> [Problem 1] In the article on the US labor shortage, rewrite the paragraph beginning "According to a May 6th, 2021 Department of Labor Report" as a bulleted list that keeps its main facts.
> [Problem 2] Extend the article on the US labor shortage with a further passage that picks up after its final sentence.

> [Extract provided]
════
Article originally posted here.

As US businesses begin to emerge from Covid, many are now facing a labor shortage crisis. After nearly 18 months of being locked down and vaccination rates increase, Americans are heading out in droves to their favorite restaurants, bars, and retail establishments. While this is a positive sign, it’s presenting a big problem for businesses across the country as they struggle to keep up with the surge in demand.

According to a May 6th, 2021 Department of Labor Report, 16.2 million are claiming unemployment benefits. Not all news is negative. April’s ADP payroll report states that 742,000 jobs had been created.  iCIMS’ April report indicates that job openings are up 22%, hiring is up 18%, and job applications have decreased by 23%.

Some economists are attributing the labor shortage to the federal government’s expanded unemployment benefits of $300. As we hear about positive trends in the job market, frustrated business owners are left wondering if the federal government has gone too far with unemployment assistance programs. Are capable Americans content sitting at home collecting unemployment than finding work?
════
> [Given information]
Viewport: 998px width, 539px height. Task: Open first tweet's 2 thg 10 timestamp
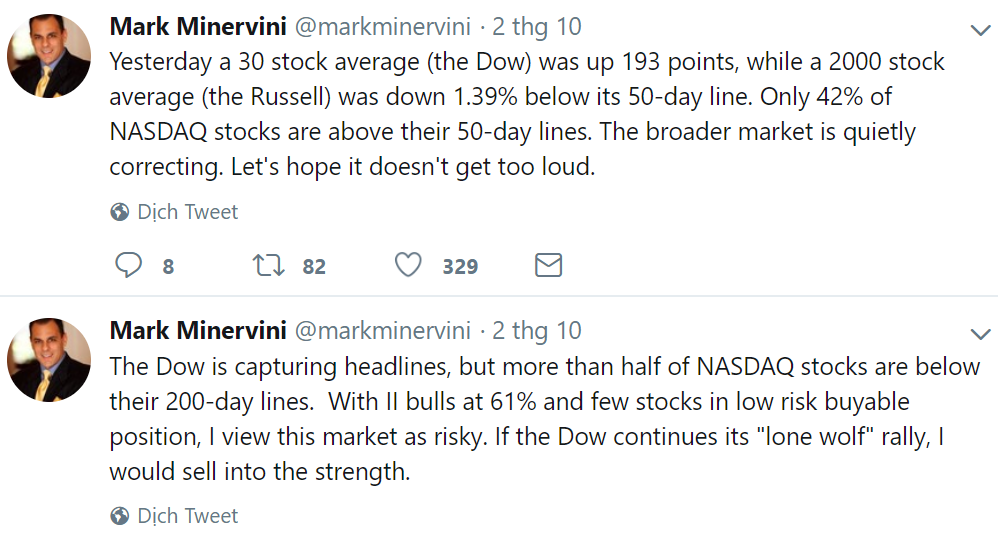click(x=537, y=27)

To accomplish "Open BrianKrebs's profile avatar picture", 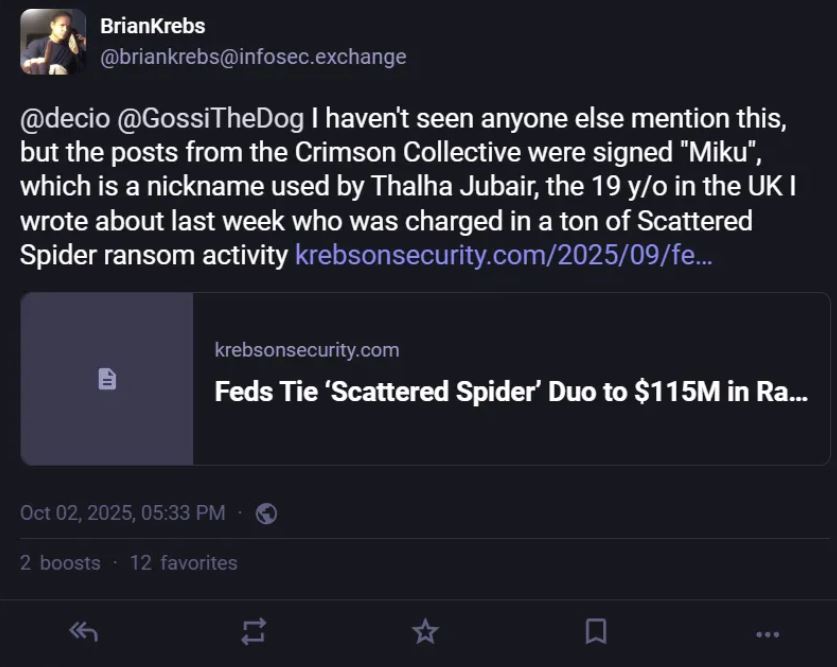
════
> [Task result 1]
- A Department of Labor report dated May 6, 2021, puts unemployment benefit claims at 16.2 million.
- Some of the news is positive: the April ADP payroll report shows 742,000 jobs created.
- The April iCIMS report shows job openings up 22% and hiring up 18%, while job applications are down 23%.

> [Task result 2]
Doing the Math

While many restaurant and retail establishments employ high school and college students, most are staffed by adults outside of those demographics. The United States Census Bureau study indicates that these low-skilled workers are younger, less likely to have a college degree, and live in poverty. According to a report by Data USA, the average salary for restaurant workers is $22,426.

While the $300 in additional benefits was instituted at the start of the pandemic, is it still necessary as the economy comes roaring back to life?  

At $45,188 or $40,976 in annualized benefits for Kentucky and Kansas, what would motivate anyone to find work until benefits expire, given current pay in these low-skilled jobs?

Is An Uprising Happening?

On March 4th of this year, Tech Talks published an article on How AI can help SMBs and workers make the $15 minimum wage transition. The current administration’s push to raise the minimum wage fell flat on March 5th. When presented with the dichotomy of not working or working, most will go with the former when the pay is significantly higher.

Two ways out of this conundrum: reduce unemployment benefits or raise the minimum wage. It’s not an easy answer as there are many complexities involved like virus concerns, access to childcare, social unrest, etc. This comes at a time when America is getting back on its feet. Many businesses will not service their clientele as we head into the busy spring and summer months.  

It’s not just restaurants and retail. We see staffing issues in the manufacturing and supply chain arenas. If not addressed, this labor issue can lead to higher prices for consumers, product shortages, or worse, the businesses that were lucky enough to survive Covid will be forced to shut down.

Are AI-Driven Platforms the Answer?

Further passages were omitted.